Collected data
########
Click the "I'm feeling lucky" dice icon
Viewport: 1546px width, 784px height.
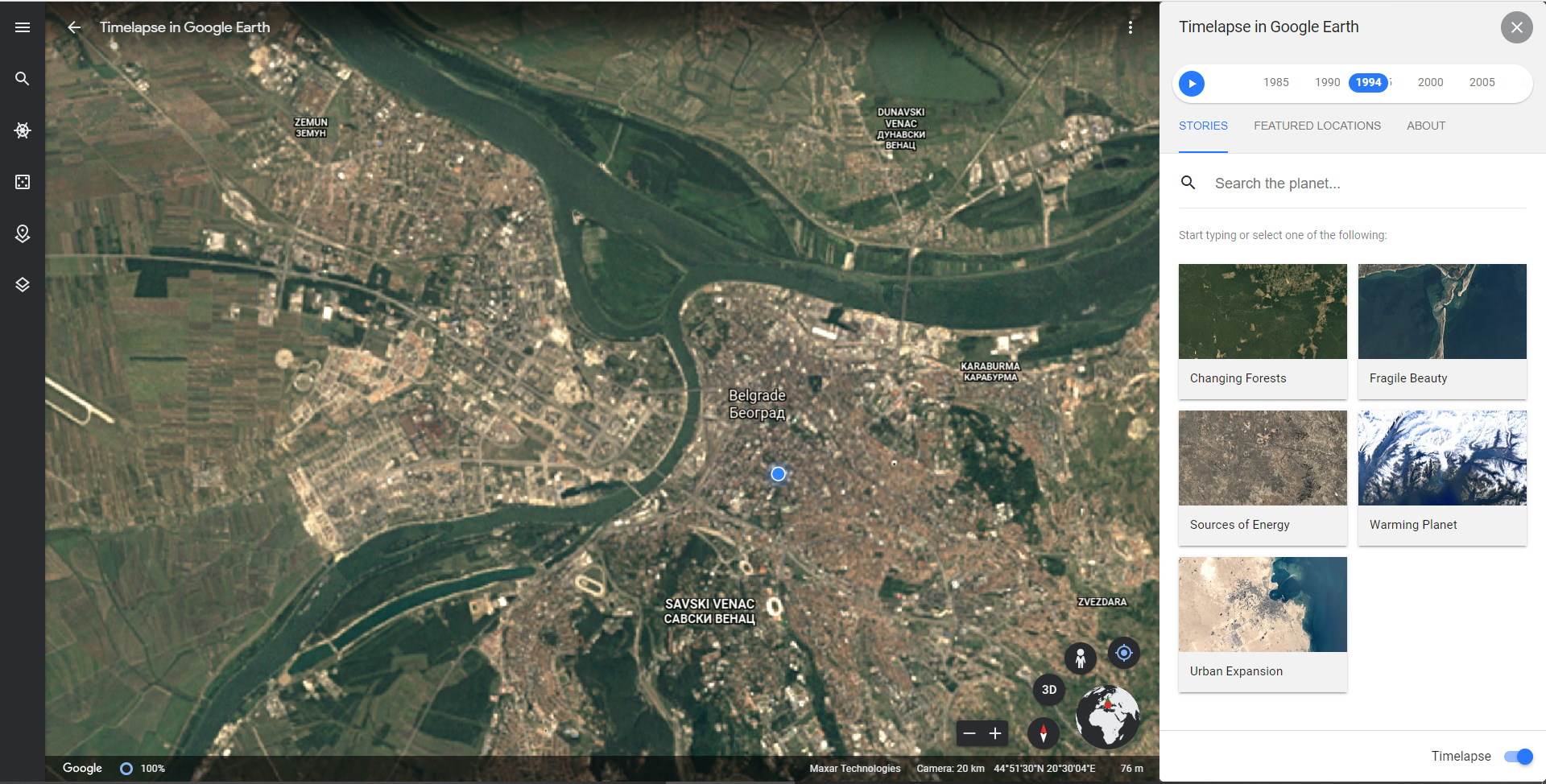22,182
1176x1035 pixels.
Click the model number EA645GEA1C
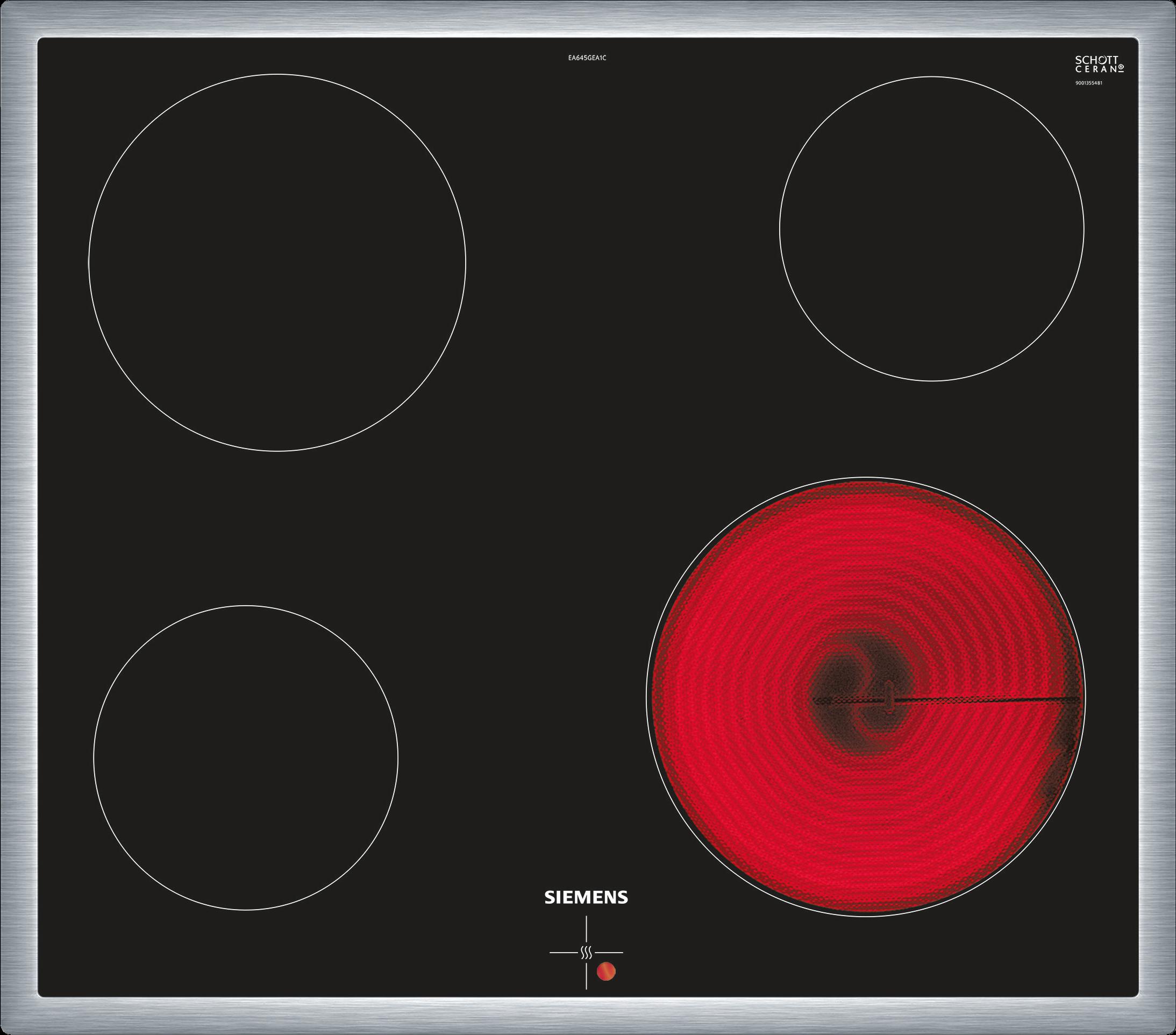pos(587,58)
########
* WORK ORDER *
Every entry above needs to be copied exactly, apart from its pictures.

* EXERCISE RESPONSE *
Click the "I'm feeling lucky" dice icon
Viewport: 1546px width, 784px height.
22,182
1176x1035 pixels.
Click the model number EA645GEA1C
pos(587,58)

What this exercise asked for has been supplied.